| DATA FOR REVIEW |
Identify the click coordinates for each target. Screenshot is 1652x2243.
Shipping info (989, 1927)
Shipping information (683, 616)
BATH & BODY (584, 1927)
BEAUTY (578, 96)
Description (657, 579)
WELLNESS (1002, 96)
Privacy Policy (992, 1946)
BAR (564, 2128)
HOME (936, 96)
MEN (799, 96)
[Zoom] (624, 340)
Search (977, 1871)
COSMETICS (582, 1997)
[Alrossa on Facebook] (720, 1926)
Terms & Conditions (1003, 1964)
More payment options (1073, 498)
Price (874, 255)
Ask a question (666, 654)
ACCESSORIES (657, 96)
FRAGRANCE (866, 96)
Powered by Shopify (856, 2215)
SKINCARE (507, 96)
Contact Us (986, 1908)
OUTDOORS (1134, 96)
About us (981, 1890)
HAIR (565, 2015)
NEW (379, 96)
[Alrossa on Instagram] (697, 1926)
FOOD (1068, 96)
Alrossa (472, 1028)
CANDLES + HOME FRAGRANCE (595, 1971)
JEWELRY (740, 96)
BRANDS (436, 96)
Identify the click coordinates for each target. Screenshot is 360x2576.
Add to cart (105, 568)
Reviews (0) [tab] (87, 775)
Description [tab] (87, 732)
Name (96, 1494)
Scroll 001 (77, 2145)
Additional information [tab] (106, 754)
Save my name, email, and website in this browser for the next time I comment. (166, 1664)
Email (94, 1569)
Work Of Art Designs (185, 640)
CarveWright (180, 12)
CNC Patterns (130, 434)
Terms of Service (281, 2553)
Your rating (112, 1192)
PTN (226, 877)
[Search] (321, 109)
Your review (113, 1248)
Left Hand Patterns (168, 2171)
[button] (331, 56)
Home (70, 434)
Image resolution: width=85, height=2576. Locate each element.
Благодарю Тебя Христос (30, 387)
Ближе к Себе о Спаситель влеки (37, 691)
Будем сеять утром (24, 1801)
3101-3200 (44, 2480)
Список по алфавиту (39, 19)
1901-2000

| ACTIVITY |
A bare number is required: the count of lines above with the string "Shipping".

| RESPONSE AREA |
2